- PROBLEM TO WORK ON -
Starting at the line that contains "Task: Click the Vol 25.78M indicator label", return every line down to the end of the records below, exactly as written.

*** INFORMATION SHOWN ***

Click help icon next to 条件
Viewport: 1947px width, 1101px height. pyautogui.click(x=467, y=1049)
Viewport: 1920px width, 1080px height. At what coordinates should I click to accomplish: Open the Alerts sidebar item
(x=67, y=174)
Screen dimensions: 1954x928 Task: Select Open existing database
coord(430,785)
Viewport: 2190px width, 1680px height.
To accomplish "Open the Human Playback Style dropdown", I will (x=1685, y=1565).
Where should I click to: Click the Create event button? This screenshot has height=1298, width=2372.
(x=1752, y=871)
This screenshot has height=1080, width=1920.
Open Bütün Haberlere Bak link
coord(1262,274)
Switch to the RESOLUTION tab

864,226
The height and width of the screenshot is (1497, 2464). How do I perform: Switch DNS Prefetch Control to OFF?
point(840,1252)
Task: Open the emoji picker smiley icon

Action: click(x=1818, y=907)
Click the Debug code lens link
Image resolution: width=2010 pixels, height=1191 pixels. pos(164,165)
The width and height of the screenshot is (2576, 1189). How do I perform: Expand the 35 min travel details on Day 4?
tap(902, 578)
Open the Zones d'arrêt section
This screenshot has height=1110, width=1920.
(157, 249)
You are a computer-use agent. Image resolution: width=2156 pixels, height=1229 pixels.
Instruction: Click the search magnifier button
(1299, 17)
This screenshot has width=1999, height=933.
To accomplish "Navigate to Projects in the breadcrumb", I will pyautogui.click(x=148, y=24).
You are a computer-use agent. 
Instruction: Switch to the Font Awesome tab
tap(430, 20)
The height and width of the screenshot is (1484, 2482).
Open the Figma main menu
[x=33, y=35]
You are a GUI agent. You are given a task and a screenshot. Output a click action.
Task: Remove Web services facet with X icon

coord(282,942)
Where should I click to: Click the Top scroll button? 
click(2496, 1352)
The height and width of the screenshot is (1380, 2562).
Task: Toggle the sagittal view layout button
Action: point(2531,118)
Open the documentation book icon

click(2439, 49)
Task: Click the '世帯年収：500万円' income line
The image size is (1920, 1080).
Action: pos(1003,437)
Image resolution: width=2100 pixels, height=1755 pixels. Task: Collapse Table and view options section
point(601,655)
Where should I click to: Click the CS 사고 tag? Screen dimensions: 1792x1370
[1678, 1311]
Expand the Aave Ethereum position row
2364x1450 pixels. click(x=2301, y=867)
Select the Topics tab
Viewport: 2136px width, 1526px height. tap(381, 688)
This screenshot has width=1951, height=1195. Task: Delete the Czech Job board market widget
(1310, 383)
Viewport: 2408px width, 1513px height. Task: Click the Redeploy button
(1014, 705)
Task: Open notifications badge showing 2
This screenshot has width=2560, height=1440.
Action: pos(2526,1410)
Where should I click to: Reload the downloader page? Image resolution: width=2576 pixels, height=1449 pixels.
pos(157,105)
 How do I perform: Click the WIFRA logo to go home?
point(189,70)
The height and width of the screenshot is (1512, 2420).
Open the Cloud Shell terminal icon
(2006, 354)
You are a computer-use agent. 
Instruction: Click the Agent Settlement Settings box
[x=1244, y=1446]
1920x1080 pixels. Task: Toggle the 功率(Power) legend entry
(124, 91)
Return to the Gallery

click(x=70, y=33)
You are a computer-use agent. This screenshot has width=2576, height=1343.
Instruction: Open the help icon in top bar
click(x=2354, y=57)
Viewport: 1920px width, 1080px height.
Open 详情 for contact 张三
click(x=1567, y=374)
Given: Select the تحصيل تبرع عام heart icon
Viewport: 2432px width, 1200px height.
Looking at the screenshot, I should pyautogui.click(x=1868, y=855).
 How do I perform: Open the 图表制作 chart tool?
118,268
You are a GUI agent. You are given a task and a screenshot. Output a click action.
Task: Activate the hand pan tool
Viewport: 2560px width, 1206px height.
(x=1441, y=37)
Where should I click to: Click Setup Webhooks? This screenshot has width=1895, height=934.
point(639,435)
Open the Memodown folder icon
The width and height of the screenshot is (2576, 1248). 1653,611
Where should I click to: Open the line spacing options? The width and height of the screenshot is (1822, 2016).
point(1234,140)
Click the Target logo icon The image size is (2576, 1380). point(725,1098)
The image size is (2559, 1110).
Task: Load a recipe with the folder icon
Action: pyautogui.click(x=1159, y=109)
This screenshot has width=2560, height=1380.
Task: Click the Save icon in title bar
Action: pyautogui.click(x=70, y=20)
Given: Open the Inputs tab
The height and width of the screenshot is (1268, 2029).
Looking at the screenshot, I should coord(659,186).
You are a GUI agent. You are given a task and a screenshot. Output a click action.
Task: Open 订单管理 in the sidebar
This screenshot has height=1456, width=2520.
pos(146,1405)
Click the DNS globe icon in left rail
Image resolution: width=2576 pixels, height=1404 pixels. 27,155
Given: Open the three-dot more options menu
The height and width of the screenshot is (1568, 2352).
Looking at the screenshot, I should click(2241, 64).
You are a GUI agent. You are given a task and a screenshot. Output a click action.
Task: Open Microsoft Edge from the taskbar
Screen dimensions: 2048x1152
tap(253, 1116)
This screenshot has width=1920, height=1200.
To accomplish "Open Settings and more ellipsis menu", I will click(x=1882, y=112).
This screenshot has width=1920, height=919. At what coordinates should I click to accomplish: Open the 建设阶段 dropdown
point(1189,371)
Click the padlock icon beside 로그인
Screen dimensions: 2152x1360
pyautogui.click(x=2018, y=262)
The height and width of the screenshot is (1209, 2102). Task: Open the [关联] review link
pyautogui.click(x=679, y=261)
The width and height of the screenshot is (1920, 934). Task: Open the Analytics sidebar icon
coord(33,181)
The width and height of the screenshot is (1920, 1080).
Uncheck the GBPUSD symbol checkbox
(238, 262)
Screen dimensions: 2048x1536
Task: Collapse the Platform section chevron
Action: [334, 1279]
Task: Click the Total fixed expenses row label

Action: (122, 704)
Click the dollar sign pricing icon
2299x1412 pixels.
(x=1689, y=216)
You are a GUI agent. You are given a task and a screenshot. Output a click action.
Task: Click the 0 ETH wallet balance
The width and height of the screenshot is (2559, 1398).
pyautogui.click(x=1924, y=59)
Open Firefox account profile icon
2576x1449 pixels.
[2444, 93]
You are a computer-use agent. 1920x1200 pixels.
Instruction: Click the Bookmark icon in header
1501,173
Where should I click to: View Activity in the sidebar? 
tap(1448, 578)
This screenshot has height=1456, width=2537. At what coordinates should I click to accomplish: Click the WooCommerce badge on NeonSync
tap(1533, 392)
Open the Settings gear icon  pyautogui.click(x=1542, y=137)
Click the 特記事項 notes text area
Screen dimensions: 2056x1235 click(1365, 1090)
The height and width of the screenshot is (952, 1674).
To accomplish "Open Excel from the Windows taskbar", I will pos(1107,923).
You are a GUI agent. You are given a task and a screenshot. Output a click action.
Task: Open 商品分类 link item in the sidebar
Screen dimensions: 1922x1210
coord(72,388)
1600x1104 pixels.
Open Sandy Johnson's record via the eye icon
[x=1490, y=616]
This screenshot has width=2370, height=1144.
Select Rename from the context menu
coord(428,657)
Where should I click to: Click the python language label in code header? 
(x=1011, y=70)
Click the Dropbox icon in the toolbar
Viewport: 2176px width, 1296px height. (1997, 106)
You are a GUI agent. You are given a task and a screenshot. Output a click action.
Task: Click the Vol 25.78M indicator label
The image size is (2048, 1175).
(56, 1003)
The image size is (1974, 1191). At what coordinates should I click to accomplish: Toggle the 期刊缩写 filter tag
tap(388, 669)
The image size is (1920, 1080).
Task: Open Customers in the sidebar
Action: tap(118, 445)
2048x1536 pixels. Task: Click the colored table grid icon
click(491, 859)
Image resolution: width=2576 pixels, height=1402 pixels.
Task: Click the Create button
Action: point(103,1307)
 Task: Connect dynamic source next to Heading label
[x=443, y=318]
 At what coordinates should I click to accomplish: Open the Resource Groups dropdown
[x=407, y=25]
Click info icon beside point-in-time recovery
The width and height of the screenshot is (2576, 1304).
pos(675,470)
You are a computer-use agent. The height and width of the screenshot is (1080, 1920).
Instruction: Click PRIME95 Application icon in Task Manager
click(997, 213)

***

- ANSWER BOX -
Task: Click the Vol 25.78M indicator label
The image size is (2048, 1175).
(56, 1003)
The image size is (1974, 1191). At what coordinates should I click to accomplish: Toggle the 期刊缩写 filter tag
tap(388, 669)
The image size is (1920, 1080).
Task: Open Customers in the sidebar
Action: tap(118, 445)
2048x1536 pixels. Task: Click the colored table grid icon
click(491, 859)
Image resolution: width=2576 pixels, height=1402 pixels.
Task: Click the Create button
Action: point(103,1307)
 Task: Connect dynamic source next to Heading label
[x=443, y=318]
 At what coordinates should I click to accomplish: Open the Resource Groups dropdown
[x=407, y=25]
Click info icon beside point-in-time recovery
The width and height of the screenshot is (2576, 1304).
pos(675,470)
You are a computer-use agent. The height and width of the screenshot is (1080, 1920).
Instruction: Click PRIME95 Application icon in Task Manager
click(997, 213)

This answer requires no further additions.